= Thomas von Sarnowski =

German politician from Bavaria (born 1988)

Thomas von Sarnowski (born 1988 in Ebersberg) is a German politician who has been one of the two state chairmen of the Alliance 90/The Greens in Bavaria since 2021 alongside Eva Lettenbauer.

== Studies and career ==
Von Sarnowski holds a bachelor's degree in political science with Economics and master's degrees in International Political Economy from the University of Warwick and Political & Administrative Sciences from the University of Konstanz. From 2016 to 2017 he was office manager of the state parliament vice president Ulrike Gote. From 2017 to 2021 he was a research assistant to Dieter Janecek, MdB. From 2016 to 2021 he was also managing director of the Upper Bavaria district association of Bündnis 90/Die Grünen.

== Political career ==
Sarnowski joined Alliance 90/The Greens in 2003. From 2004 to 2005 he was spokesman for the Green Youth in Ebersberg and from 2008 to 2012 he was chairman of the district association in Ebersberg.
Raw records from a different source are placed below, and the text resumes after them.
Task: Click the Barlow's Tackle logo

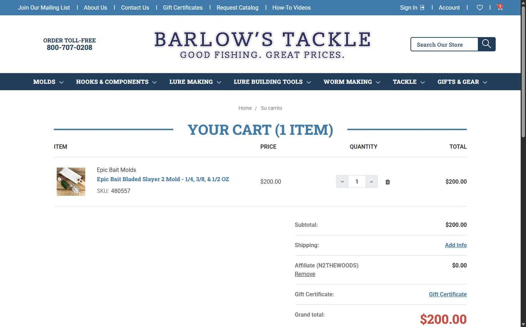Action: [262, 45]
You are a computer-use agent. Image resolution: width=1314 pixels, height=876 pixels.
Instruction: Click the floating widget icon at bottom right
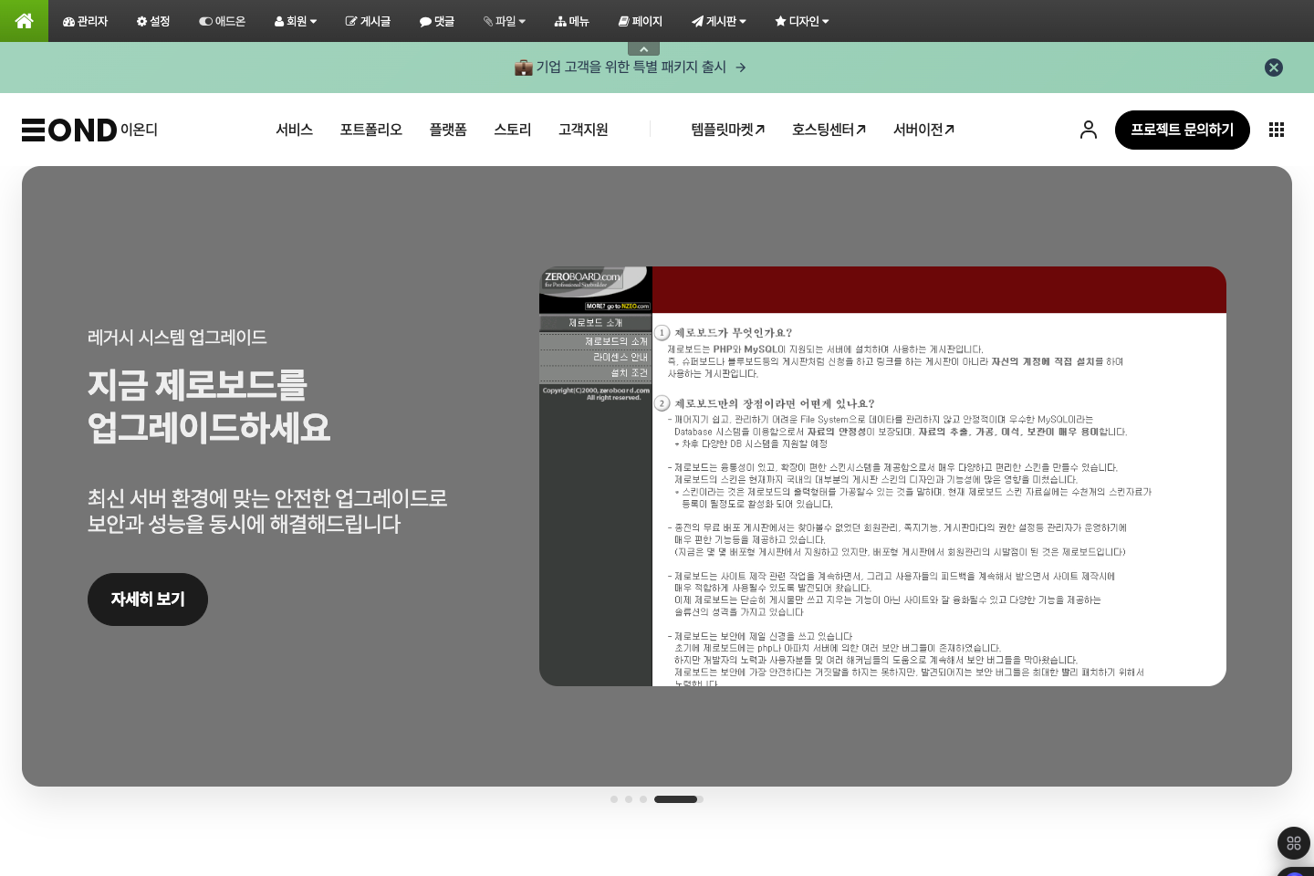(1293, 843)
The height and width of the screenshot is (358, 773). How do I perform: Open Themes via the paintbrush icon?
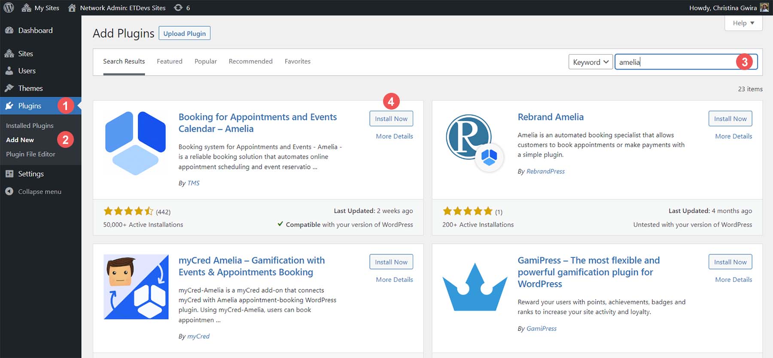click(9, 88)
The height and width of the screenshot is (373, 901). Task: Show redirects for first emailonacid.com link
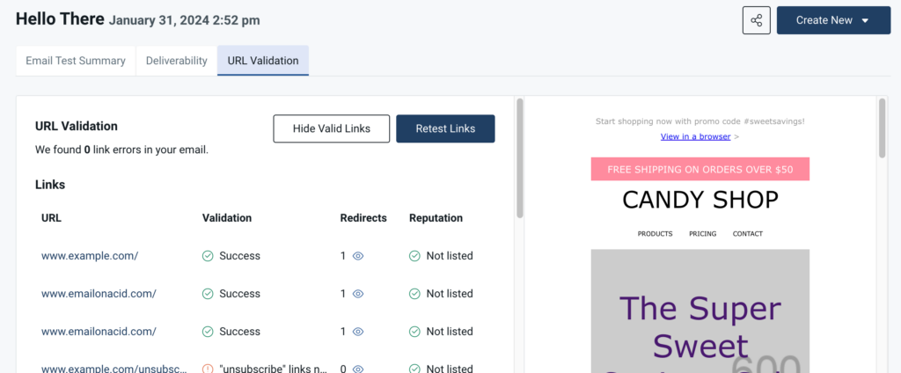click(x=358, y=294)
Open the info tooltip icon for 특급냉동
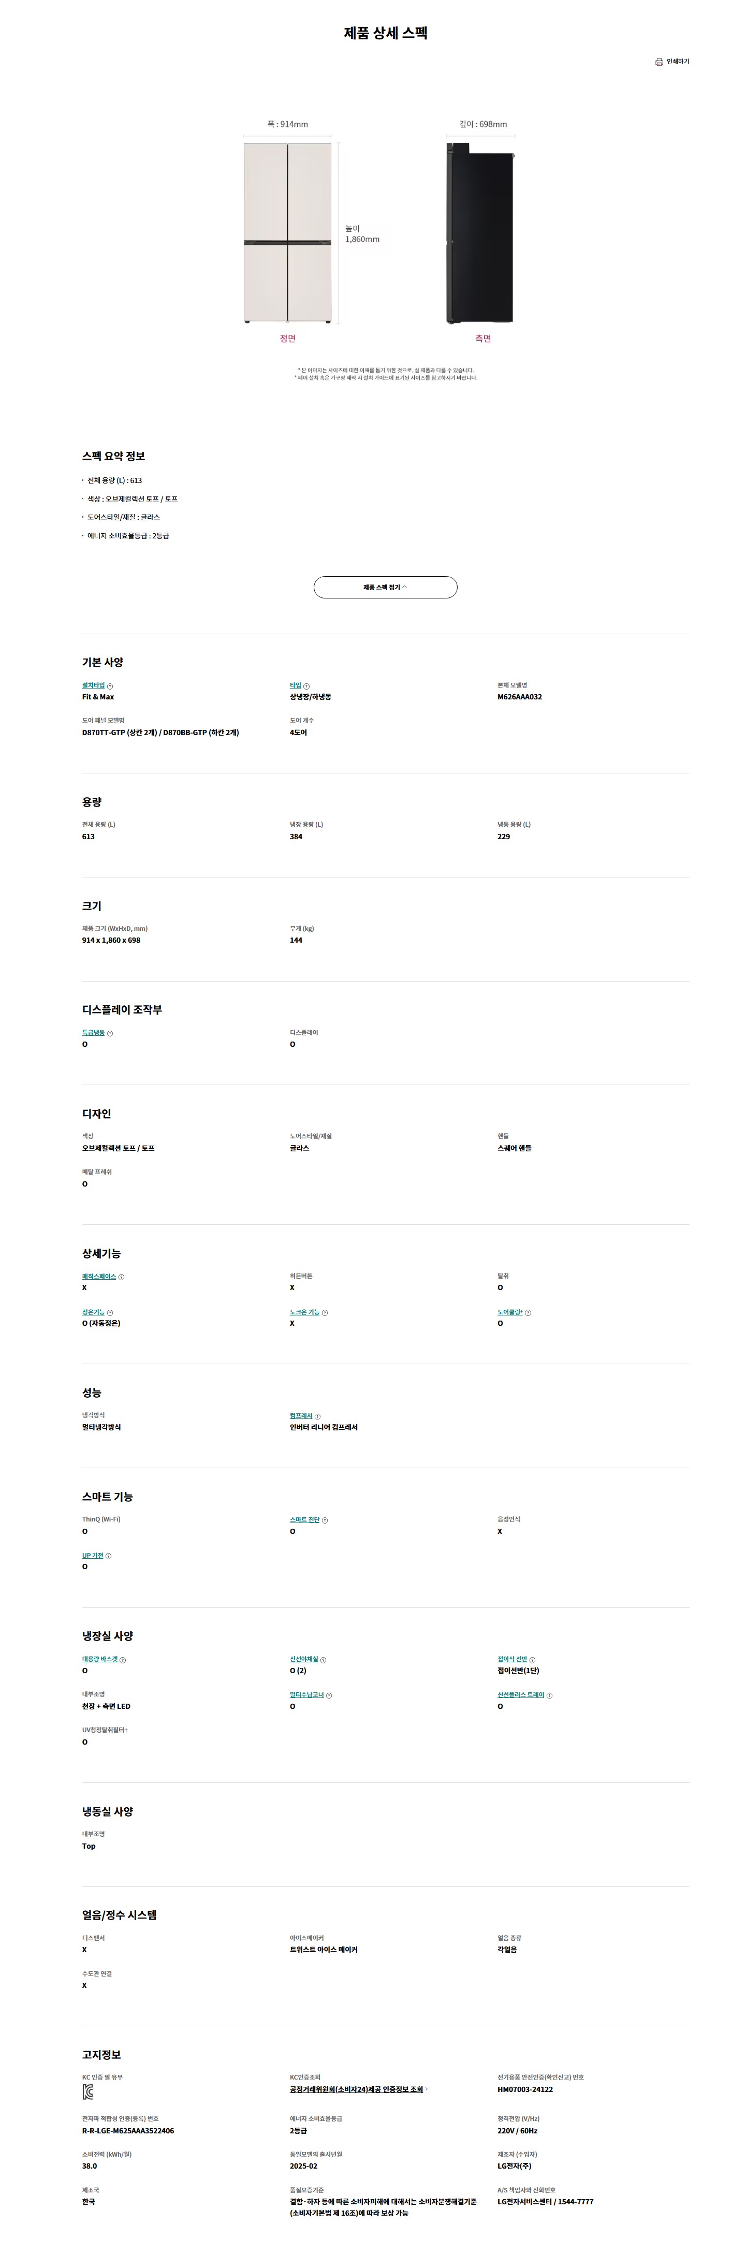 (110, 1033)
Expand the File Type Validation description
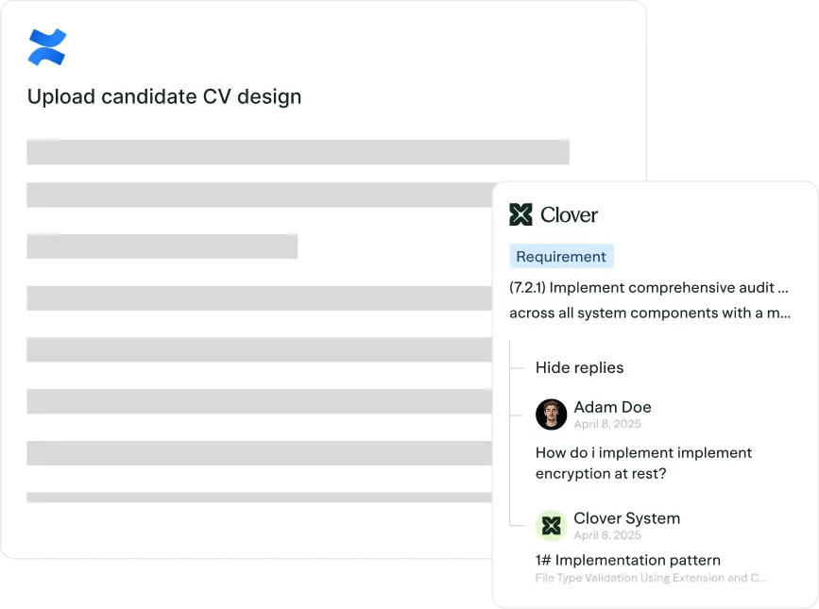 point(652,577)
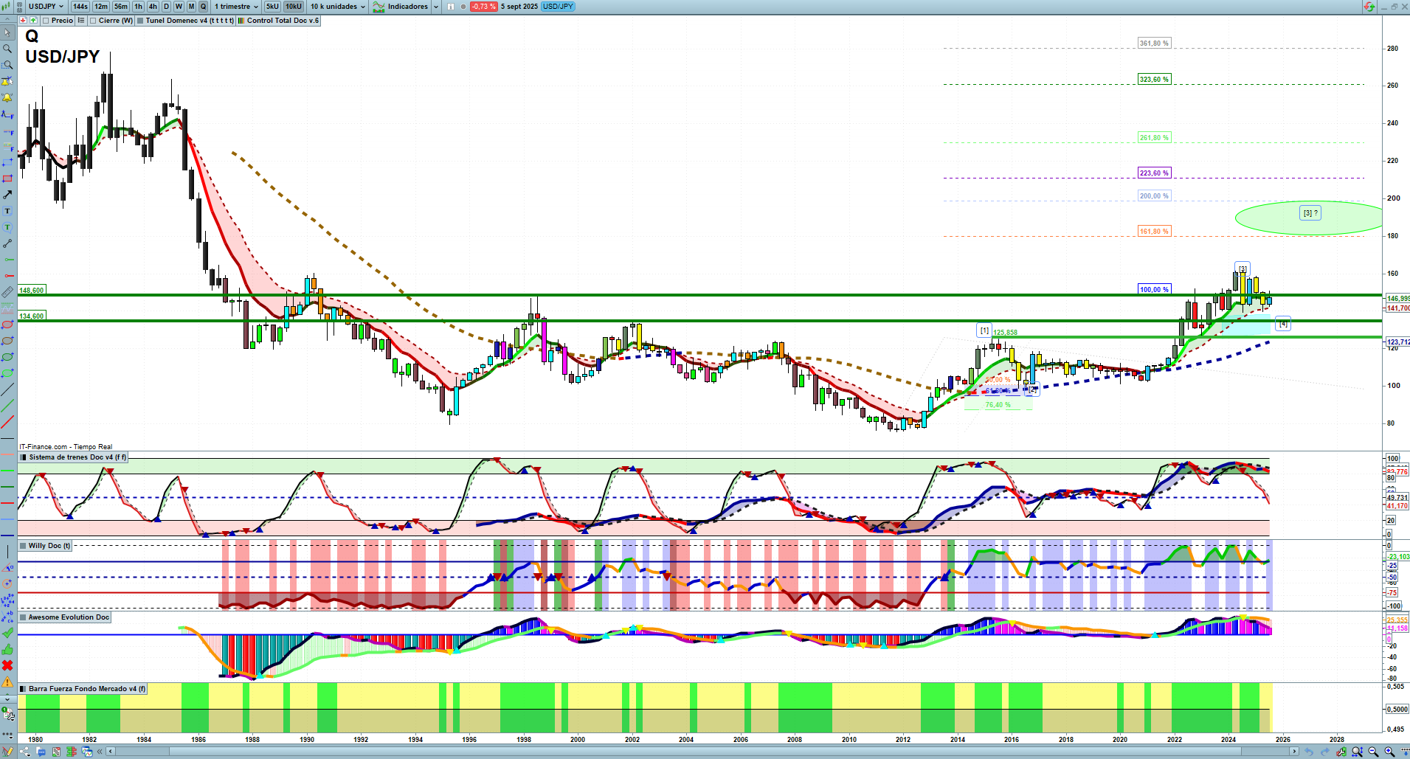Viewport: 1410px width, 759px height.
Task: Toggle the Tunel Domenec v4 indicator checkbox
Action: (x=140, y=21)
In 2018 he was re-elected as an assessor to the board. In the 2018 Bavarian state election, he ran for the Bavarian state parliament and was in 20th place on the Upper Bavarian list and stood for the Ebersberg voting district. He received 21.1% of the first votes and ranked 19th in the Upper Bavaria list in terms of total votes. After the Greens in Upper Bavaria only got 17 mandates, he did not get a mandate. He has been a member of the state committee of the Bavarian Greens since 2019.

In the 2020 Bavarian local elections, he successfully ran for the district council in Ebersberg and has been a district councillor since May 1, 2020.

In 2021 he ran for the state presidency of the Bavarian Greens and was elected in the first ballot with a clear majority against his competitor. In seiner Bewerbungsrede stellte er vor allem die Themen Radverkehr, ÖPNV und den ländlichen Raum in den Mittelpunkt. In his application speech, he focused primarily on the topics of cycling, public transport and rural areas. He has led the national association together with the co-chairwoman Eva Lettenbauer.